- **What needs to be done**
Search the entries below for the word "give", then copy each line in which it is found.

Saved entries:
-------

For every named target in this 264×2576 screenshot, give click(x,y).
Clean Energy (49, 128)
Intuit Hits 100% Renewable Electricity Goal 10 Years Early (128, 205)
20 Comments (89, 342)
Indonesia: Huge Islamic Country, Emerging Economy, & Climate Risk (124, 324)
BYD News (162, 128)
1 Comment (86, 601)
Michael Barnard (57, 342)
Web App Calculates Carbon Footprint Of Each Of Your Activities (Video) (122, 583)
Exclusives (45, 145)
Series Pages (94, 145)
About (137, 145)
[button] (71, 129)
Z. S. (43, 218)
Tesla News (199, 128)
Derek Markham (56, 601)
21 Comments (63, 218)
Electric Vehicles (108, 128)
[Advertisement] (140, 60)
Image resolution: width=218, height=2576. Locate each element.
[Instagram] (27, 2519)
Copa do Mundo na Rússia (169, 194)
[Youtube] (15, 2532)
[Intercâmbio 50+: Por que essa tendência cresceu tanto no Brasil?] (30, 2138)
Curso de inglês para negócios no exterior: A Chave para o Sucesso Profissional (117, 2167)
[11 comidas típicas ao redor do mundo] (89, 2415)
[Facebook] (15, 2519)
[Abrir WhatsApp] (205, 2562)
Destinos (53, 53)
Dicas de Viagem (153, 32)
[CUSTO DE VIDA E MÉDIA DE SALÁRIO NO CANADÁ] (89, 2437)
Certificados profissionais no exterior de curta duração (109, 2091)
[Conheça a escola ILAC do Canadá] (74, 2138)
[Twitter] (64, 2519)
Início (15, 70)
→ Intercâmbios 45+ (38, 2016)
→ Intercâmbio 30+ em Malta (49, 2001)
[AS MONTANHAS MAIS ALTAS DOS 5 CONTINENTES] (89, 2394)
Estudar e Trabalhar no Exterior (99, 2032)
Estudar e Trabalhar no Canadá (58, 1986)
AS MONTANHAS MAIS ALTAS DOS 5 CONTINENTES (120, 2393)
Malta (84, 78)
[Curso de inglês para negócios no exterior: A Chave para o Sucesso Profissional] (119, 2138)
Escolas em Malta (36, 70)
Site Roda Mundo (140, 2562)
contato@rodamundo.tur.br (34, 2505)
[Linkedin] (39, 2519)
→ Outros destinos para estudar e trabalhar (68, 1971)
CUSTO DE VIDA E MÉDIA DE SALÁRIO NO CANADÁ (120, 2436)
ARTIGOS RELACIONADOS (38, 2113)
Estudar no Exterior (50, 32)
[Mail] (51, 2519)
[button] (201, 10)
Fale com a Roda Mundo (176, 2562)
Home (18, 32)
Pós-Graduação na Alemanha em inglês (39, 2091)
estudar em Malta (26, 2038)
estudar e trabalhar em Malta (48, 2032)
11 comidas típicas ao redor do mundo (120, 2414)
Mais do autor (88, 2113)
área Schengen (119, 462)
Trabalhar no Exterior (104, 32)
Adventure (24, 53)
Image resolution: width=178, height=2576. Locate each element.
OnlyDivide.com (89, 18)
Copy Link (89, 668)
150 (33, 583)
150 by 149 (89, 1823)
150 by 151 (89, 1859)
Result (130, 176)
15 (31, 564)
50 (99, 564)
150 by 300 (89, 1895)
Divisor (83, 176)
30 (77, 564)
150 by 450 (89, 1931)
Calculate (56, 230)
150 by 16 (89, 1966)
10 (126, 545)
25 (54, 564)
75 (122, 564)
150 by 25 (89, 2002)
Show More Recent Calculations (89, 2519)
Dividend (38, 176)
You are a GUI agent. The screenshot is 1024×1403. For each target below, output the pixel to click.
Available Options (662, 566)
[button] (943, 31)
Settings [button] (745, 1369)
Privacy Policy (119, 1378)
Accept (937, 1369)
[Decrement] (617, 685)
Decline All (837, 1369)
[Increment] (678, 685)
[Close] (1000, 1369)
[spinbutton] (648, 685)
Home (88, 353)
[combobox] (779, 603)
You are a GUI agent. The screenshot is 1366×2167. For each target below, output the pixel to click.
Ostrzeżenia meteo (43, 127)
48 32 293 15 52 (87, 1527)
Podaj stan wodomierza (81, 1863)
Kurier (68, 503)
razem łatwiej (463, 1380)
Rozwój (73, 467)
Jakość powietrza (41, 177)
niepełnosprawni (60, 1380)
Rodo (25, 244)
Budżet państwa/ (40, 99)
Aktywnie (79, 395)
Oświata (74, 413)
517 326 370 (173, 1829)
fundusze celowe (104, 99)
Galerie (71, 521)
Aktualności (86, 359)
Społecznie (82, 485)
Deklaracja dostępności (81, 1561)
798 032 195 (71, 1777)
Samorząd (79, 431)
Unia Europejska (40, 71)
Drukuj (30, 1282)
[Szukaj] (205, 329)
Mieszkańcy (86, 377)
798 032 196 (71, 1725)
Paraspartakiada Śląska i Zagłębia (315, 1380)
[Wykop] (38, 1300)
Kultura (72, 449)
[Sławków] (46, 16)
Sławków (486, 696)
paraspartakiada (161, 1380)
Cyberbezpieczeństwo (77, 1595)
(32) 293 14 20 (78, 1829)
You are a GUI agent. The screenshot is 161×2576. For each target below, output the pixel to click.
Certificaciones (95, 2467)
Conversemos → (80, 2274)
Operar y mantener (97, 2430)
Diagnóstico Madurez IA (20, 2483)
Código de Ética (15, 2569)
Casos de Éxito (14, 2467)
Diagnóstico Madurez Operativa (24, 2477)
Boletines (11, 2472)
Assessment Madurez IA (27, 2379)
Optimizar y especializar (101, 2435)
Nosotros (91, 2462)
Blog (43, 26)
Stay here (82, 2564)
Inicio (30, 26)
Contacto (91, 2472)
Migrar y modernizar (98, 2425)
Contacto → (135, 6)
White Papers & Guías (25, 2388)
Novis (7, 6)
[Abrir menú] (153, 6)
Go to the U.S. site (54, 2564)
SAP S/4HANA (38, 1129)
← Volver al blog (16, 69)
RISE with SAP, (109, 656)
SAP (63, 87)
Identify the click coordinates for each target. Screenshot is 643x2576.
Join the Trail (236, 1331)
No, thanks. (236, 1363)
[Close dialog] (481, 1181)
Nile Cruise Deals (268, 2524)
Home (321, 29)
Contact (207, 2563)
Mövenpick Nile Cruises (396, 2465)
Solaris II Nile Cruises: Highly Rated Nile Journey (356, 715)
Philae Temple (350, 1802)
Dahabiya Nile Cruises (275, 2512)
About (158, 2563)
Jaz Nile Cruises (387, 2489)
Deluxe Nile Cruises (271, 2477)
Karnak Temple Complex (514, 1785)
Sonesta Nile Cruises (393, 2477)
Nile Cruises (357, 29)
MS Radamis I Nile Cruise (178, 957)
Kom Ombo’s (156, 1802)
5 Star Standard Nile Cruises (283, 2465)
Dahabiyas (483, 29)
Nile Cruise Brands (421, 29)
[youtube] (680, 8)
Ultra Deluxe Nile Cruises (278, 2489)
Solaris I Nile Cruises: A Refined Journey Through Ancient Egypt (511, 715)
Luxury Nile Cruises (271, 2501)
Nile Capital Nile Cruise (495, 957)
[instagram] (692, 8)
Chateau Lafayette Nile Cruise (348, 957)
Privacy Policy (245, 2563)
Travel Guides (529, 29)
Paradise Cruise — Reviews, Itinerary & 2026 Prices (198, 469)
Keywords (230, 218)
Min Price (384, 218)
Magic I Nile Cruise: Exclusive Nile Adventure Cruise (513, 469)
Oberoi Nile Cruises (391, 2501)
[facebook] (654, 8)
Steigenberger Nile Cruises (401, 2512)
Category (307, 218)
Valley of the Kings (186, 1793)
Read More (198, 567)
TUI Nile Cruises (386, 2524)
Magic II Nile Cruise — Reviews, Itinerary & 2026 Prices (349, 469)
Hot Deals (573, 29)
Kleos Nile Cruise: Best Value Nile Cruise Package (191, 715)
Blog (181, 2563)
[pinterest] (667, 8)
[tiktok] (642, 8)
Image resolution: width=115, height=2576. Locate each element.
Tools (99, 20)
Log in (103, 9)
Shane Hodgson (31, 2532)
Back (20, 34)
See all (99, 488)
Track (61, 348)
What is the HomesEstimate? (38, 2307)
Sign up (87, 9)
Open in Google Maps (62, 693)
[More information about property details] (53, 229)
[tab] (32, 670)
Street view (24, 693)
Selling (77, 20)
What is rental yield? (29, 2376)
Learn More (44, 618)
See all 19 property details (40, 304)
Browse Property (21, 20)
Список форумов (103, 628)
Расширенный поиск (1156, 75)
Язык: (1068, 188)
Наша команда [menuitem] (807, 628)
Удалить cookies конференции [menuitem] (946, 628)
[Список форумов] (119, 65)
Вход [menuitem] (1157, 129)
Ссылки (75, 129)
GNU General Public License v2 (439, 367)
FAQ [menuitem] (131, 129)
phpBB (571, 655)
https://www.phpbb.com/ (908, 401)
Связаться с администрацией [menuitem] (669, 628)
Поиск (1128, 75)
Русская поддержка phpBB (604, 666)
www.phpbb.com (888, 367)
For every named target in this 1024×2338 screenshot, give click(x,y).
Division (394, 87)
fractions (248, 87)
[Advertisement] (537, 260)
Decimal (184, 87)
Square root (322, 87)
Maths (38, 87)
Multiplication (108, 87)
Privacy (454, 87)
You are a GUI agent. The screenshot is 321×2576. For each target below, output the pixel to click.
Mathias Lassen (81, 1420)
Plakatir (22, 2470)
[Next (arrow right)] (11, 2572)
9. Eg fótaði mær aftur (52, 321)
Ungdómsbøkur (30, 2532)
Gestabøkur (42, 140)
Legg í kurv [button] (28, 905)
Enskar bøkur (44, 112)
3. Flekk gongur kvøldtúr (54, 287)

-------

- **Written answer**
For every named target in this 264×2576 screenshot, give click(x,y).
For every named target in this 1024×2338 screenshot, give click(x,y).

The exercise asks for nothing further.